*Artikel*.
Perlukah Quiet Quitting?
Apakah itu Quiet Quitting?
Quiet Quitting istilah yang vyral beberapa waktu lalu, ini menggambarkan
sikap karyawan yang hanya melakukan tugas-tugas dasar yang diperlukan, tanpa
berusaha lebih keras atau mengambil inisiatif tambahan. Istilah ini juga
bisa diartikan sebagai bekerja sesuai porsinya saja.
Fenomena Quiet
Quitting, bagaimana tren ini bermula. Sekitar dua
tahun lalu, trend
ini mulai vyral berawal karena sebuah
unggahan di TikTok dari akun bernama Zaidleppellin. Kemudian banyak
pengguna media sosial memberikan komentar dengan menceritakan pengalaman
masing-masing. Salah satunya mengatakan bahwa dia melakukan Quiet Quitting sejak 6 bulan lalu dan dia mendapatkan upah, apresiasi,
hingga rekognisi yang sama. Mereka menganggap telah terjebak
dalam budaya kerja hustle culture sehingga mengambil jalan Quiet Quitting
sebagai solusi.
Sebenarnya fenomena ini jika kita mau menoleh jauh ke
belakang di negara kita sudah lama terjadi namun dengan istilah-istilah lokal, seperti,
mbegu, ngambek, mbolosan, jurus
0704 (07.00 ceklok masuk dan 04.00 pulang, tengah kosong). Ada pula fenomena dimana
mereka tidak mau lagi berkreasi, membuat ide dan terobosan baru, karena yang
terjadi si kreator akan terjebak sebagai ekakutor juga. Ada yang melakukan protes
mandiri atau solodemo dan istilah yang mengidentifikasikan seorang pegawai
mengambil sikap terhadap kejadian di tempat kerja yang dirasa tidak adil, tak
proporsional, merasa overload, tak manusiawi dan sebagainya.
Sesungguhnya kondisi seperti ini memicu dan bahkan lebih parah dari Quiet Quitting
jika kita tilik dari pengertian di atas.
Tanda-Tanda Quiet Quitting
Berikut
tanda-tanda seorang pegawai telah terpapar Quiet Quitting adalah 1) Tidak melakukan pekerjaan di luar jam kerja, termasuk
membalas pesan maupun email. 2) Tidak aktif berdiskusi dalam menghadiri
agenda-agenda meeting. 3) Pulang tenggo (pulang tepat waktu) atau bahkan lebih
awal. 4) Menghindari acara-acara kantor. 6) Kurang antusias dalam bekerja
serta mengejar karir. 7) Tidak melibatkan diri dalam percakapan atau aktivitas
yang dianggap tidak penting. 8) Kurang memberikan kontribusi pada tim
karena terlalu fokus pada pekerjaan individu. 9) Menurunnya produktivitas kerja.
Apakah ada yang mengalami tanda-tanda seperti di atas?
Waspada!...

*Bahan yang Disediakan*.
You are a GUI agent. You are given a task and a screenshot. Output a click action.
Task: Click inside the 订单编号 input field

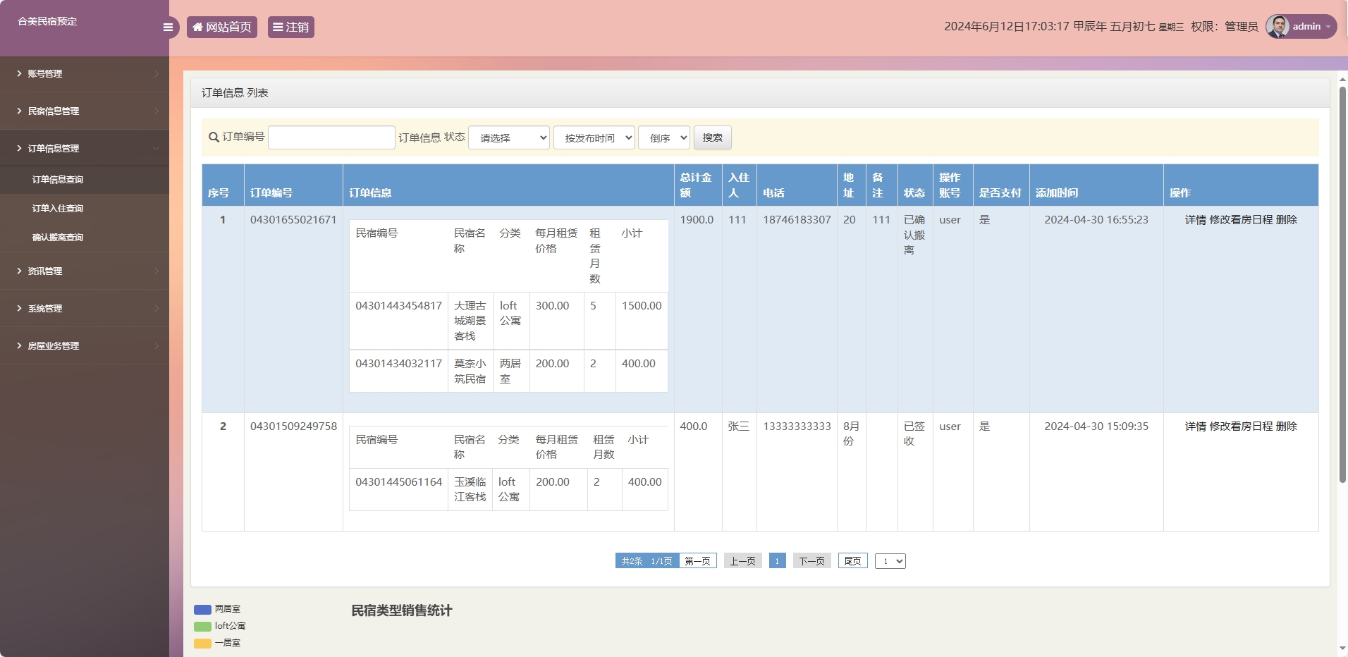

*Tugas yang Diminta*.
• 1. Jawablah pertanyaan berikut berdasarkan artikel tentang quiet quitting.
(a) Dari akun TikTok bernama apa tren ini bermula?
(b) Apa arti "pulang tenggo" menurut artikel itu?
(c) Apa kepanjangan dari "jurus 0704"?
• 2. Tuliskan ulang tanpa perubahan bagian artikel tentang quiet quitting mulai dari "Tanda-Tanda Quiet Quitting" sampai dengan "Waspada!...".

*Jawaban Tiap Tugas*.
• 1.
(a) Zaidleppellin.
(b) Pulang tepat waktu.
(c) 07.00 ceklok masuk dan 04.00 pulang, tengah kosong.

• 2.
Tanda-Tanda Quiet Quitting
Berikut
tanda-tanda seorang pegawai telah terpapar Quiet Quitting adalah 1) Tidak melakukan pekerjaan di luar jam kerja, termasuk
membalas pesan maupun email. 2) Tidak aktif berdiskusi dalam menghadiri
agenda-agenda meeting. 3) Pulang tenggo (pulang tepat waktu) atau bahkan lebih
awal. 4) Menghindari acara-acara kantor. 6) Kurang antusias dalam bekerja
serta mengejar karir. 7) Tidak melibatkan diri dalam percakapan atau aktivitas
yang dianggap tidak penting. 8) Kurang memberikan kontribusi pada tim
karena terlalu fokus pada pekerjaan individu. 9) Menurunnya produktivitas kerja.
Apakah ada yang mengalami tanda-tanda seperti di atas?
Waspada!...